**Directions**
From top to bottom, each entry below must be reproduced exactly.

**Extracted entries**

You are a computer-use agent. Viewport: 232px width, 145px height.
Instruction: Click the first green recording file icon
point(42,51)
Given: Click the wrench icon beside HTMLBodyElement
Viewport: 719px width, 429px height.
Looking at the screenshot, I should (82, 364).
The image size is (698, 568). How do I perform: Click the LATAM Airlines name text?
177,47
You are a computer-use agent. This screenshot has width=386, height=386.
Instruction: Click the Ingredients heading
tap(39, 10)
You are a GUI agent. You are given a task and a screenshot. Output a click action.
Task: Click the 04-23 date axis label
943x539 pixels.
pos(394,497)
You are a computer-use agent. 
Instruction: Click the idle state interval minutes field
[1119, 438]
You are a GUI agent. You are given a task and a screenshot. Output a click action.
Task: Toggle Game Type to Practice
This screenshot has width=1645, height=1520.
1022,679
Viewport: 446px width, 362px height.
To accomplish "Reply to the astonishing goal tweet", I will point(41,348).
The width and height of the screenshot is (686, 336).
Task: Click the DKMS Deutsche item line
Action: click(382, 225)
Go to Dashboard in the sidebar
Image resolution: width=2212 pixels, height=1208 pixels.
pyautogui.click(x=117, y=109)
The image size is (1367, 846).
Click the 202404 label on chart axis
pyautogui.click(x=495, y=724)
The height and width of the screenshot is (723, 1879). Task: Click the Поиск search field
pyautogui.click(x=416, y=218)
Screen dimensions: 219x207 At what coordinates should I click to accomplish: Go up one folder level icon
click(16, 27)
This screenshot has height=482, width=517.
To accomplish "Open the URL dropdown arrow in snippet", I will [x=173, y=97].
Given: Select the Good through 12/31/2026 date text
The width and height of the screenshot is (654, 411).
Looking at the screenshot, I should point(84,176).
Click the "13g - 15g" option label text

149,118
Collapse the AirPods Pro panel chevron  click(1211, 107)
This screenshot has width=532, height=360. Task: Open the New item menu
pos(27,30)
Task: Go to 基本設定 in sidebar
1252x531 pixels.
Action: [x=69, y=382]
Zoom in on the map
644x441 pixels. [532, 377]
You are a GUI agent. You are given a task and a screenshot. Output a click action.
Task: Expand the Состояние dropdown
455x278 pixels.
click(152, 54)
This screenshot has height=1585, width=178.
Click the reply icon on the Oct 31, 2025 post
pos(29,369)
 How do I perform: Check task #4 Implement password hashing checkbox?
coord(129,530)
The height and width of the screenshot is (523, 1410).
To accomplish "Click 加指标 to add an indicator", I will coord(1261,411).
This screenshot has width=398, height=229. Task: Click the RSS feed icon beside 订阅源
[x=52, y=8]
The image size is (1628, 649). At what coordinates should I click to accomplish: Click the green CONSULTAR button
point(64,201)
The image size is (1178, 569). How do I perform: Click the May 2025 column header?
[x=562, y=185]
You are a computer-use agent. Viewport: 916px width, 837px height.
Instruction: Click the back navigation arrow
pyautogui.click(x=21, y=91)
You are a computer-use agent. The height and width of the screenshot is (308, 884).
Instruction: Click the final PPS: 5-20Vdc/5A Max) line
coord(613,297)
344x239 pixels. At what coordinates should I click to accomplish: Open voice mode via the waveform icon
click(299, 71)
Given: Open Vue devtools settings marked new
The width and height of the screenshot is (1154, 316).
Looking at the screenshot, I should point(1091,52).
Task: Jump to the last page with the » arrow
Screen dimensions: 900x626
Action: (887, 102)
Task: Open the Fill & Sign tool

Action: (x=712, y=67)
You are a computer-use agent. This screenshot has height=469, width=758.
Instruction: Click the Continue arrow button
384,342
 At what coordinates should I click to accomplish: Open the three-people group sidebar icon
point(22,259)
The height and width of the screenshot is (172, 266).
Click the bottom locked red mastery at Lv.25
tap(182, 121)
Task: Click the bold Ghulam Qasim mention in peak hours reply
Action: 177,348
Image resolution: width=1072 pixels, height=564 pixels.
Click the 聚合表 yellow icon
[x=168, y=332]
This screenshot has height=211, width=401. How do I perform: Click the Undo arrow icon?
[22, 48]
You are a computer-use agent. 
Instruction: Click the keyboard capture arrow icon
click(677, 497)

**Output**
You are a computer-use agent. Viewport: 232px width, 145px height.
Instruction: Click the first green recording file icon
point(42,51)
Given: Click the wrench icon beside HTMLBodyElement
Viewport: 719px width, 429px height.
Looking at the screenshot, I should (82, 364).
The image size is (698, 568). How do I perform: Click the LATAM Airlines name text?
177,47
You are a computer-use agent. This screenshot has width=386, height=386.
Instruction: Click the Ingredients heading
tap(39, 10)
You are a GUI agent. You are given a task and a screenshot. Output a click action.
Task: Click the 04-23 date axis label
943x539 pixels.
pos(394,497)
You are a computer-use agent. 
Instruction: Click the idle state interval minutes field
[1119, 438]
You are a GUI agent. You are given a task and a screenshot. Output a click action.
Task: Toggle Game Type to Practice
This screenshot has width=1645, height=1520.
1022,679
Viewport: 446px width, 362px height.
To accomplish "Reply to the astonishing goal tweet", I will point(41,348).
The width and height of the screenshot is (686, 336).
Task: Click the DKMS Deutsche item line
Action: click(382, 225)
Go to Dashboard in the sidebar
Image resolution: width=2212 pixels, height=1208 pixels.
pyautogui.click(x=117, y=109)
The image size is (1367, 846).
Click the 202404 label on chart axis
pyautogui.click(x=495, y=724)
The height and width of the screenshot is (723, 1879). Task: Click the Поиск search field
pyautogui.click(x=416, y=218)
Screen dimensions: 219x207 At what coordinates should I click to accomplish: Go up one folder level icon
click(16, 27)
This screenshot has height=482, width=517.
To accomplish "Open the URL dropdown arrow in snippet", I will [x=173, y=97].
Given: Select the Good through 12/31/2026 date text
The width and height of the screenshot is (654, 411).
Looking at the screenshot, I should point(84,176).
Click the "13g - 15g" option label text

149,118
Collapse the AirPods Pro panel chevron  click(1211, 107)
This screenshot has width=532, height=360. Task: Open the New item menu
pos(27,30)
Task: Go to 基本設定 in sidebar
1252x531 pixels.
Action: [x=69, y=382]
Zoom in on the map
644x441 pixels. [532, 377]
You are a GUI agent. You are given a task and a screenshot. Output a click action.
Task: Expand the Состояние dropdown
455x278 pixels.
click(152, 54)
This screenshot has height=1585, width=178.
Click the reply icon on the Oct 31, 2025 post
pos(29,369)
 How do I perform: Check task #4 Implement password hashing checkbox?
coord(129,530)
The height and width of the screenshot is (523, 1410).
To accomplish "Click 加指标 to add an indicator", I will coord(1261,411).
This screenshot has width=398, height=229. Task: Click the RSS feed icon beside 订阅源
[x=52, y=8]
The image size is (1628, 649). At what coordinates should I click to accomplish: Click the green CONSULTAR button
point(64,201)
The image size is (1178, 569). How do I perform: Click the May 2025 column header?
[x=562, y=185]
You are a computer-use agent. Viewport: 916px width, 837px height.
Instruction: Click the back navigation arrow
pyautogui.click(x=21, y=91)
You are a computer-use agent. The height and width of the screenshot is (308, 884).
Instruction: Click the final PPS: 5-20Vdc/5A Max) line
coord(613,297)
344x239 pixels. At what coordinates should I click to accomplish: Open voice mode via the waveform icon
click(299, 71)
Given: Open Vue devtools settings marked new
The width and height of the screenshot is (1154, 316).
Looking at the screenshot, I should point(1091,52).
Task: Jump to the last page with the » arrow
Screen dimensions: 900x626
Action: (887, 102)
Task: Open the Fill & Sign tool

Action: (x=712, y=67)
You are a computer-use agent. This screenshot has height=469, width=758.
Instruction: Click the Continue arrow button
384,342
 At what coordinates should I click to accomplish: Open the three-people group sidebar icon
point(22,259)
The height and width of the screenshot is (172, 266).
Click the bottom locked red mastery at Lv.25
tap(182, 121)
Task: Click the bold Ghulam Qasim mention in peak hours reply
Action: 177,348
Image resolution: width=1072 pixels, height=564 pixels.
Click the 聚合表 yellow icon
[x=168, y=332]
This screenshot has height=211, width=401. How do I perform: Click the Undo arrow icon?
[22, 48]
You are a computer-use agent. 
Instruction: Click the keyboard capture arrow icon
click(677, 497)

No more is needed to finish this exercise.